I have always been a fairly happy person. I have always been creative and "spacey", and everybody describes me as having my "head in the clouds", despite the fact that I am an extrovert. I remember moments of spacing out slightly during my childhood, and only recently have I recognised these as the prelude to my experience with depersonalisation.

Last year, I was experiencing a really difficult time, with pressure at school and quite a few problems with a particularly difficult social group. I also had a really sad experience with a girl, which I handled really badly at the time, and I blame my depersonalisation largely on my interpretation of this experience. After a holiday of rumination, I went to school and smoked weed right away. Not much mind you, just one large puff of very strong marijuana, but it was enough to make me pretty stoned for a good hour and a half.
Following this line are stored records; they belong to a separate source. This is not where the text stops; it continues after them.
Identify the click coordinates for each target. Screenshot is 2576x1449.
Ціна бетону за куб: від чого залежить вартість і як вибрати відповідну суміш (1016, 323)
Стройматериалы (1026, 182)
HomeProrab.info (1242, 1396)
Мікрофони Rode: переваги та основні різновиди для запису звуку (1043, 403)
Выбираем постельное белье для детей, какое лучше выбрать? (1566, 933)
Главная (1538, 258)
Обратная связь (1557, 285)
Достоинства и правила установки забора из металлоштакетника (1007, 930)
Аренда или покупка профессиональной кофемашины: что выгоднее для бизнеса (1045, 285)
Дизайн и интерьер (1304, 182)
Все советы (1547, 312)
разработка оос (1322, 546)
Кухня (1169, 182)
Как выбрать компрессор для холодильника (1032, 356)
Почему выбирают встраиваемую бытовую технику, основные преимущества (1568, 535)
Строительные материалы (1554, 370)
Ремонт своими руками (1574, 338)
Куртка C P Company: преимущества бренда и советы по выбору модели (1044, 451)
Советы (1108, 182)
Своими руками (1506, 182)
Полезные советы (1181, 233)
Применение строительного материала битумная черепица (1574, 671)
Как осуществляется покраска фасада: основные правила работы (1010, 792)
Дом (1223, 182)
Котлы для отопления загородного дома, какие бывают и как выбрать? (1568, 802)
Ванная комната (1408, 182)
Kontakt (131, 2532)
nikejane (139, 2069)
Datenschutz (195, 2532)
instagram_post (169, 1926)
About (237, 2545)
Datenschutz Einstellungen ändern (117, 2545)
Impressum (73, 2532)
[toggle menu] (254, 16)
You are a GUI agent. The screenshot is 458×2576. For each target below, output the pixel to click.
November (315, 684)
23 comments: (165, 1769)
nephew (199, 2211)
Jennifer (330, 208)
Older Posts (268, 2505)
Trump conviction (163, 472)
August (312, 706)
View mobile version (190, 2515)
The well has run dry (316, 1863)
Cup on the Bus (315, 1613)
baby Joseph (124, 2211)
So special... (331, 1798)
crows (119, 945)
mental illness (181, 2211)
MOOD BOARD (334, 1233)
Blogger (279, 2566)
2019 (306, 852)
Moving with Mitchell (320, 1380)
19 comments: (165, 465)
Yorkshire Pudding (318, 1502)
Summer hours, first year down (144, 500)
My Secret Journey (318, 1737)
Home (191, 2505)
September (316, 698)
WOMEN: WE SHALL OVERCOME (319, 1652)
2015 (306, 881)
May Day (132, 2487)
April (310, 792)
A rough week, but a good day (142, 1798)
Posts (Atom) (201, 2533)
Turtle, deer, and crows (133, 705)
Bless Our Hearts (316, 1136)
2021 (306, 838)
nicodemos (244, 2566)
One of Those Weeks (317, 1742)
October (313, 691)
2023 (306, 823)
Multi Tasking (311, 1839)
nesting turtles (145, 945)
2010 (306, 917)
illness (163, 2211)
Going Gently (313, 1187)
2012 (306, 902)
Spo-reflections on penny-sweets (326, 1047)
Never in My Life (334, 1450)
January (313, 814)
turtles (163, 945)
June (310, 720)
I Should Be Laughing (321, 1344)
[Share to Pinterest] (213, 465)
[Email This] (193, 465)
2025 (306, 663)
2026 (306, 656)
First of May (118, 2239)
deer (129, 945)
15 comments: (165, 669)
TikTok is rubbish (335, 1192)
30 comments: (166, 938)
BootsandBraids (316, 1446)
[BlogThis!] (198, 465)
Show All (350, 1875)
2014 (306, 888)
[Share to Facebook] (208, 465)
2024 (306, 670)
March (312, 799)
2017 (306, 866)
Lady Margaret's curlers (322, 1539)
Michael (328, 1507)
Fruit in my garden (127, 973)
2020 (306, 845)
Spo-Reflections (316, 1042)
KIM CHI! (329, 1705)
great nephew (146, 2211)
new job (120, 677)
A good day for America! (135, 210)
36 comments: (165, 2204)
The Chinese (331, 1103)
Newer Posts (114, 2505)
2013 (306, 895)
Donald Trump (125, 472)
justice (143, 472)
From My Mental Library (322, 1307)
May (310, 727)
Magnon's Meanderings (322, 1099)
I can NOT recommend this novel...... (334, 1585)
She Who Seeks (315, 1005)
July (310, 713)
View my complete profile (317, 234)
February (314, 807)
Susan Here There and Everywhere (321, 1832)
The experience was actually entirely pleasant, despite some slight anxiety and a fast heart rate.

24 hours later I completely spaced out, and I felt as though I was leaving my body. I decided that I was going mad, and got incredibly anxious. After that, I had several of these depersonalisation episodes, but I can't remember exactly how this escalated to full blown chronic depersonalisation and derealisation. I recognised it as clouding of the mind, and I decided to become very healthy in order to substitute for my compromised mental state. Unfortunately, for me, a healthy body can never surpass a positive attitude. I began to obsess over this state, which is understandable since I thought that I was experiencing the onset of schizophrenia. When this year began, I was gradually becoming more depersonalised, obsessing over internet forums frantically trying to decipher my symptoms. I began to grow extremely tired and lethargic, and a strange mixture of hyper-emotional and hypo-emotional. I also developed blurred vision, which has turned out to be a helpful tool in monitoring my recovery. I was convinced that since marijuana was involved in my onset, what I was experiencing was schizophrenia. I was obsessed with this idea. I believe that had I known about depersonalisation and the level of control that I can gain over it, I would not have reached the point of despair and depression that I hit.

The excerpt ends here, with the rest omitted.